** YOUR TASK **
Could you output all of the records below exactly as they appear?

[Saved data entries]

════════════════

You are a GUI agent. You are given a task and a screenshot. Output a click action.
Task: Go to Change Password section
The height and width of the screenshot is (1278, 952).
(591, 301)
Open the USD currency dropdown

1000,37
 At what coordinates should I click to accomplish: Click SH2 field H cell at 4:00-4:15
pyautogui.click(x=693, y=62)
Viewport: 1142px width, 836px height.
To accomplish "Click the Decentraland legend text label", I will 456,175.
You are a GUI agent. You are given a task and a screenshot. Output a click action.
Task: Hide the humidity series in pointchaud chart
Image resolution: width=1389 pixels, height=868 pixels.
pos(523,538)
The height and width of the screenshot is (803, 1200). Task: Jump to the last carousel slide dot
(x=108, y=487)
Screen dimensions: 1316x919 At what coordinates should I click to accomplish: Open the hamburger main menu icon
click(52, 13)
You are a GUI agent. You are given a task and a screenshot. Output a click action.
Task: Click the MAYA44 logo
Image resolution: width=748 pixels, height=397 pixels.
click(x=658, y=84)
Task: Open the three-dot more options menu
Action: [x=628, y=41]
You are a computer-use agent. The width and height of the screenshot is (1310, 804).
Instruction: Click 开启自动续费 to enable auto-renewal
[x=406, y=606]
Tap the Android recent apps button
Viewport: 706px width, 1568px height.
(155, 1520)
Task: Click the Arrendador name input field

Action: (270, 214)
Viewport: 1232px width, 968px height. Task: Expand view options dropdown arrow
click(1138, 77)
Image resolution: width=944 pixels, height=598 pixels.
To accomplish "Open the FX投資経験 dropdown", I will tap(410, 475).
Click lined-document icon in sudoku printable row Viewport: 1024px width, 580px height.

════════════════

** PROBLEM SOLUTION **
You are a GUI agent. You are given a task and a screenshot. Output a click action.
Task: Go to Change Password section
The height and width of the screenshot is (1278, 952).
(591, 301)
Open the USD currency dropdown

1000,37
 At what coordinates should I click to accomplish: Click SH2 field H cell at 4:00-4:15
pyautogui.click(x=693, y=62)
Viewport: 1142px width, 836px height.
To accomplish "Click the Decentraland legend text label", I will 456,175.
You are a GUI agent. You are given a task and a screenshot. Output a click action.
Task: Hide the humidity series in pointchaud chart
Image resolution: width=1389 pixels, height=868 pixels.
pos(523,538)
The height and width of the screenshot is (803, 1200). Task: Jump to the last carousel slide dot
(x=108, y=487)
Screen dimensions: 1316x919 At what coordinates should I click to accomplish: Open the hamburger main menu icon
click(52, 13)
You are a GUI agent. You are given a task and a screenshot. Output a click action.
Task: Click the MAYA44 logo
Image resolution: width=748 pixels, height=397 pixels.
click(x=658, y=84)
Task: Open the three-dot more options menu
Action: [x=628, y=41]
You are a computer-use agent. The width and height of the screenshot is (1310, 804).
Instruction: Click 开启自动续费 to enable auto-renewal
[x=406, y=606]
Tap the Android recent apps button
Viewport: 706px width, 1568px height.
(155, 1520)
Task: Click the Arrendador name input field

Action: (270, 214)
Viewport: 1232px width, 968px height. Task: Expand view options dropdown arrow
click(1138, 77)
Image resolution: width=944 pixels, height=598 pixels.
To accomplish "Open the FX投資経験 dropdown", I will tap(410, 475).
Click lined-document icon in sudoku printable row Viewport: 1024px width, 580px height.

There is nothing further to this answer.